Fresh vegetables and rice, simple but delicious.

Recipe Ingredients

• ½ carrot, grated or chopped into thing strips
• ½ pepper, seeds removed and chopped into little chunks
• 1 spring onion, outer skin removed, ends chopped off and chopped into discs
• 1 tomato (or a handful of cherry toms), chopped into little chunks (or halved)
• ½ chilli, finely chopped
• ½ lemon, juice squeezed out
• 75g rice, cooked according to instructions
• Salt and Pepper to taste

Optional Extras

  • drizzle of tahini or olive oil, dollop of hummus, avocado, mint leaves mixed through for extra freshness

Recipe Instructions

Boil a kettle of water and add to a pan on a medium heat (or just fill a pan with water and bring to the boil). Once the water is boiling add your rice, stir it and boil gently (it is on too high if the pan starts to boil over) for 10-12 minutes or until the rice is soft. Drain and serve.
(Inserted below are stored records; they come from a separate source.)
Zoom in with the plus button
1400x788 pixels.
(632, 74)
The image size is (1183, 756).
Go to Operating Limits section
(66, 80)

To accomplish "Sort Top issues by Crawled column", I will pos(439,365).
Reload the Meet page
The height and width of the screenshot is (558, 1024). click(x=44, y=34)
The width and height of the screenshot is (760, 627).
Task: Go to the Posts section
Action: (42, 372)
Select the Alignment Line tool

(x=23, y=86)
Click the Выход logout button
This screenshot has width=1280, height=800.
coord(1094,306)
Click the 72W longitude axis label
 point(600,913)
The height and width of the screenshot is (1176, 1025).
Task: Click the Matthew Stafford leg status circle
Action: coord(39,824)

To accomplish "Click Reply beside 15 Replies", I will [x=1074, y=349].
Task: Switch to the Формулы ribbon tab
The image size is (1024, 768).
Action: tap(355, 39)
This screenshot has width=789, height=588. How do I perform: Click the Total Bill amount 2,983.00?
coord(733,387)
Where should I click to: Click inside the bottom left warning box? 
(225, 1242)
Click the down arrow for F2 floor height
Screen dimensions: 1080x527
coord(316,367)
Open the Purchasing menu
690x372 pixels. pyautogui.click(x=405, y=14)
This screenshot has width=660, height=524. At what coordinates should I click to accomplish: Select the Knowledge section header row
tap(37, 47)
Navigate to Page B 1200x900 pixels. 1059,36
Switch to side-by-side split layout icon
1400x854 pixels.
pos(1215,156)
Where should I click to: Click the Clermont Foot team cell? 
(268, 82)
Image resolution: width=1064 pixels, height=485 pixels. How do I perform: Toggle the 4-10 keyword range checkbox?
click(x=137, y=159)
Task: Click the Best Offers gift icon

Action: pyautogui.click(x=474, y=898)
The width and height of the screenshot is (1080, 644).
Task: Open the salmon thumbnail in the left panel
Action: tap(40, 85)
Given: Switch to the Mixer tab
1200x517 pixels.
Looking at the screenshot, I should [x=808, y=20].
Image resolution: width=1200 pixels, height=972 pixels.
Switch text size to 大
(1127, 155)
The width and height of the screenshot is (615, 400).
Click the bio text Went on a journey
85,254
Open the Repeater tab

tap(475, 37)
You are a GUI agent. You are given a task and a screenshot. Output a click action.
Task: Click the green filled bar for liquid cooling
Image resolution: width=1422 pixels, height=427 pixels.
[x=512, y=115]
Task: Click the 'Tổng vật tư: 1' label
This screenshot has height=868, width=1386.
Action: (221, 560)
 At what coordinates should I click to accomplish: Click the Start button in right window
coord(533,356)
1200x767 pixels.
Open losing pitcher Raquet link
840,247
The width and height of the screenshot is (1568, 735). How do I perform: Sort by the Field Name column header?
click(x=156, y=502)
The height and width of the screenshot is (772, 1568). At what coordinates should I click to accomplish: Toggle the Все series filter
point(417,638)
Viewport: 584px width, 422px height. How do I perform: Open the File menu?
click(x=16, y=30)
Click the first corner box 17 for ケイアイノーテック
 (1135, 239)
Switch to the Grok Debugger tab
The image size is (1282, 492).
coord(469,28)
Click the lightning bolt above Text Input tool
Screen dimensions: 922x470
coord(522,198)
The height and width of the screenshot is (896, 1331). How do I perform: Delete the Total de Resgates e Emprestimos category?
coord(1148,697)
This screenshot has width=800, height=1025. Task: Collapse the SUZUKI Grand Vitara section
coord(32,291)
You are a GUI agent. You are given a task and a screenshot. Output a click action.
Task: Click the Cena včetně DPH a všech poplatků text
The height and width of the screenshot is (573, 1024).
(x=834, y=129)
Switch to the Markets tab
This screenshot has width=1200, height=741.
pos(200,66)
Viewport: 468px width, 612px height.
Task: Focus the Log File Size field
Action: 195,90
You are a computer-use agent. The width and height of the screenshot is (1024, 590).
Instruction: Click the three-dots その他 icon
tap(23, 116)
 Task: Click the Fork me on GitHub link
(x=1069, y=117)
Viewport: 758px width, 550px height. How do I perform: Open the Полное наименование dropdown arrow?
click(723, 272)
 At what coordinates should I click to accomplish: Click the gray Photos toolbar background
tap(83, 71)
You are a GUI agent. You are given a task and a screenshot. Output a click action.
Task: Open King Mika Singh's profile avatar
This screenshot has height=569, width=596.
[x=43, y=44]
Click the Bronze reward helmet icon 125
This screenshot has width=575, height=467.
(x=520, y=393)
Whilst the rice cooks, prepare your vegetables as noted above.

Once the rice is cooked, place in a large bowl (a plate also works) and mix through the chopped chilli.

Round the edges of the bowl in colourful blocks place each of the prepared veggies.

Finish by squeezing over the lemon juice and seasoning with salt and pepper (if available).

This bowl goes beautifully with a creamy element such as hummus or avocado or a dressing such as oil or vinegar. Enjoy!